Notice that I haven't said a word yet about AT WHAT RANGE you shoot your rifle to get the initial zero set up. This is because you can shoot your rifle at ANY distance to get your zero. All you have to know is the trajectory of the bullet.

The best way by far to get a good zero on your rifle is to shoot it at actual distance. If you shoot at a range of 300 meters and adjust the elevation knob so that it says "3" and you are hitting point of aim, you have a really good zero on your rifle. Turn the knob down to 250, and now you are set on a battlesight zero of 250.

This takes time and requires a nice big shooting range. The powers that be in the military decided that in order to save training time and money, a procedure to come close to a good zero by shooting on a 1000"/25 meter range should be published. All this does is eliminate walking back and forth all that way, and a 25 meter range can be set up in minutes against any nearby hillside. It's a sloppy shortcut and nothing more.

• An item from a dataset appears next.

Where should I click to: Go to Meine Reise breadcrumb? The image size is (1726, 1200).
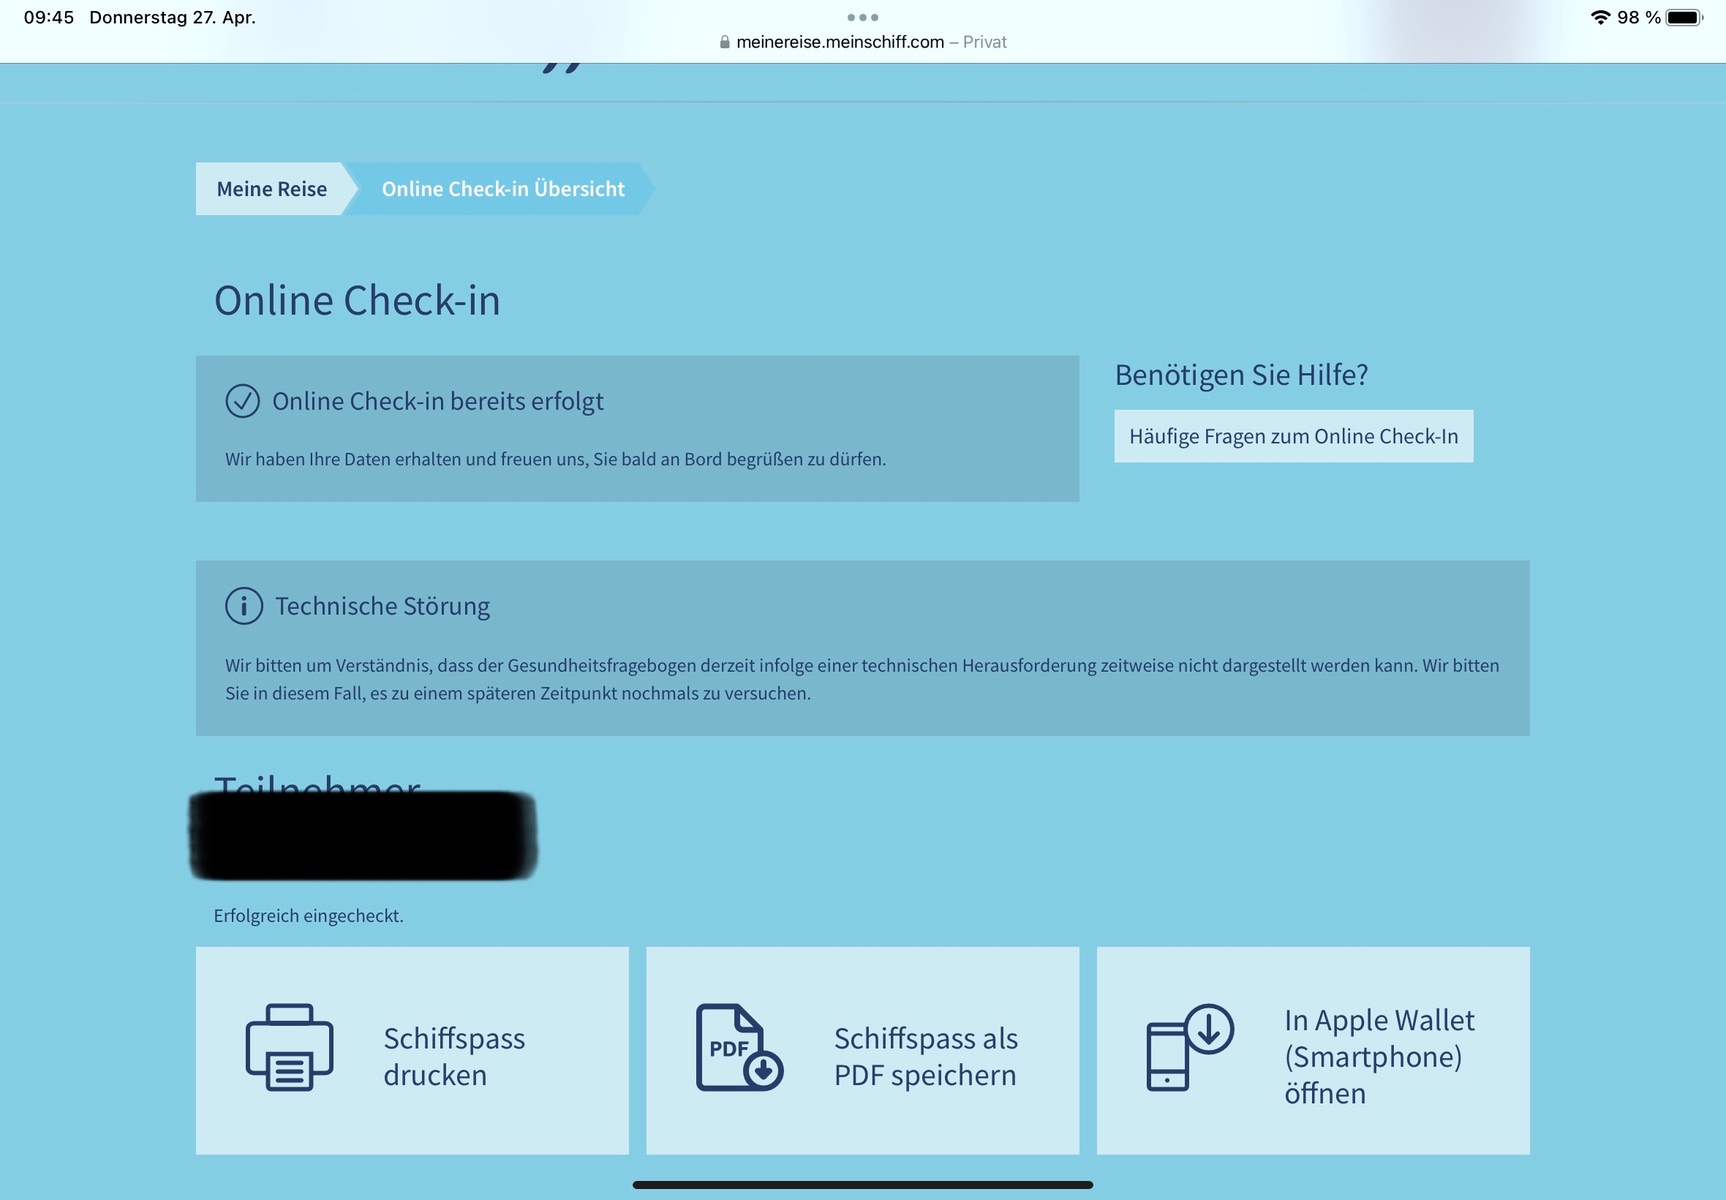271,189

The 1000"/25 meter range has nothing to do with battlesight zero, it's just a TYPE OF SHOOTING FACILITY used to ADJUST the rifles for a battlesight zero. This shortcut has been used for so long in the military that many people confuse the term "battlesight zero" to automatically mean the 1000"/25 meter range. This is not correct.

So...

1. ZERO your rifle. Loosen the screw and adjust your sight until you hit point of aim with the knob set on the actual distance you are shooting. Tighten the screw. Your rifle is zeroed.

2. SELECT a battlesight zero when you go walking about. Base your battlesight zero selection on your targets. For "minute of man," set the knob to a battlesight zero of 250 and engage out to 300. For "minute of deer," (smaller target with less +/-) set the knob to a battlesight zero of something like 200. This will hit a deer in the vitals out to about 250 meters. (At this point, it's not really a "battlesight zero," it's a "hunting sight zero," but the concept is the same.)

A bit long, but that's because I'm a bit passionate about this subject. Correct use of the sights on a battle rifle IS a big deal.
 
Did you use a really fine brush with the modelers paint to etch in the markings so that they stand out?

I want to do the same thing, but I don't want it to look sloppy and I got a shaky hand.
 
Did you use a really fine brush with the modelers paint to etch in the markings so that they stand out?

I want to do the same thing, but I don't want it to look sloppy and I got a shaky hand.

No, I drip it in with a tooth pick and wipe the excess off with my finger. It turns out just fine. Not messy like you think it would be.

Also do same thing to windage lines on receiver.

AF
 
damn, good idea. Going to have to do this!

Modelers paint? how about nail polish? the s/o has lots :D
I used nail polish on my ruger MkIII front sight and it worked just dandy, but it's not an area that I even touch unlike windage/elevation knobs.
 
damn, good idea. Going to have to do this!

Modelers paint? how about nail polish? the s/o has lots :D
I used nail polish on my ruger MkIII front sight and it worked just dandy, but it's not an area that I even touch unlike windage/elevation knobs.


Tried em both. Model paint seems to be better.